* START DATASET *

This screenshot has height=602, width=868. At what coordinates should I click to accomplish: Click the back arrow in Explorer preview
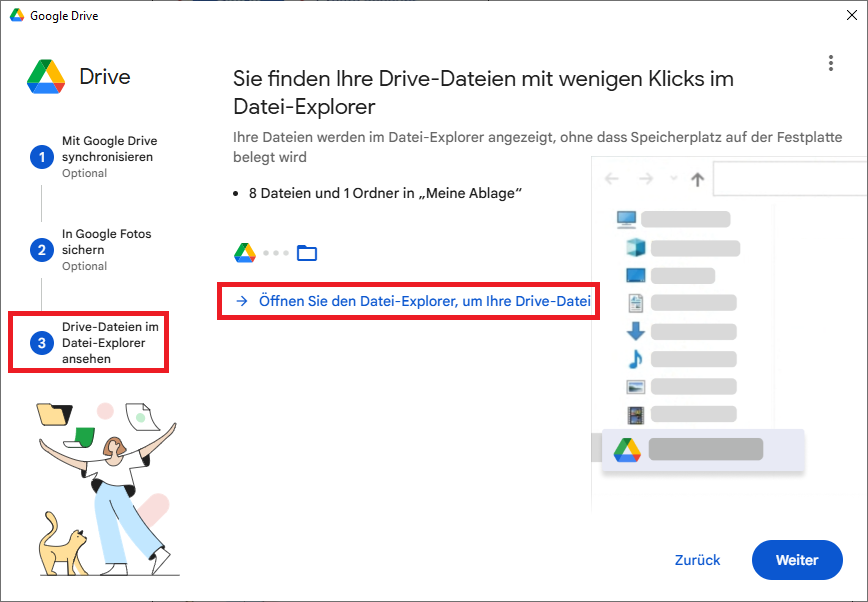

* END DATASET *
* START DATASET *

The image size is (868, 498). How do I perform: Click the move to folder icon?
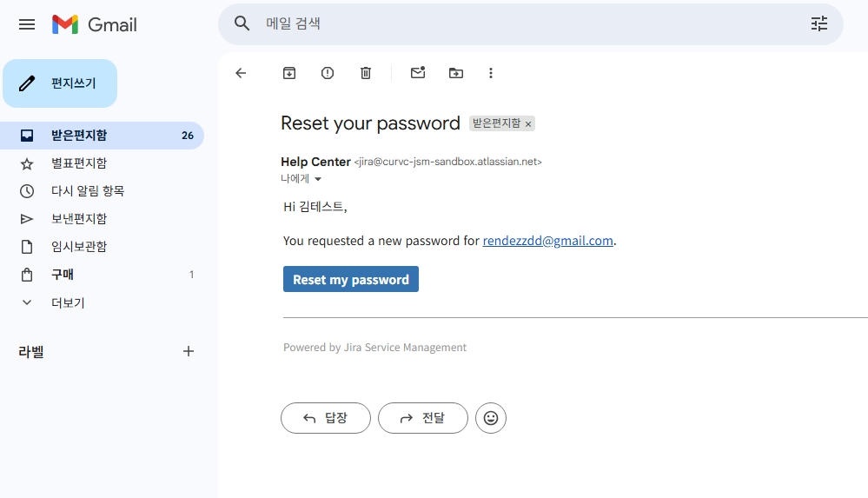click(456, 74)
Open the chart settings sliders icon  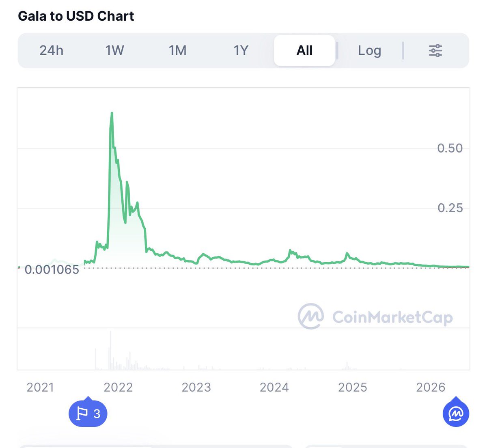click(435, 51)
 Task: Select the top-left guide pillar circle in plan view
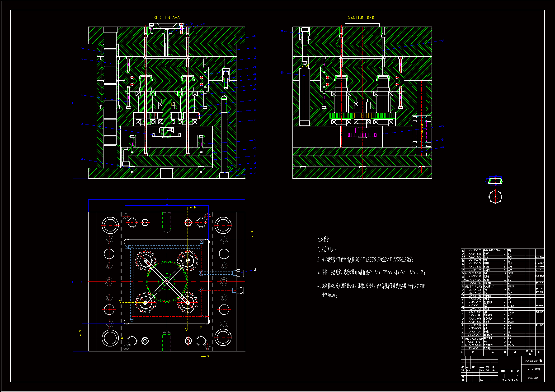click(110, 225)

* END DATASET *
* START DATASET *

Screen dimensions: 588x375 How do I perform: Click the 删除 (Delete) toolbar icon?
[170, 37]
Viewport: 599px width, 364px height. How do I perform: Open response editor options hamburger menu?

* END DATASET *

EXERCISE INSTRUCTIONS: Please rewrite the material from the line containing "Screen dimensions: 588x375" through the line containing "Viewport: 599px width, 364px", replacing "toolbar" with "ribbon" and changing nothing else.

RESPONSE TO THE TASK:
Screen dimensions: 588x375 How do I perform: Click the 删除 (Delete) ribbon icon?
[170, 37]
Viewport: 599px width, 364px height. How do I perform: Open response editor options hamburger menu?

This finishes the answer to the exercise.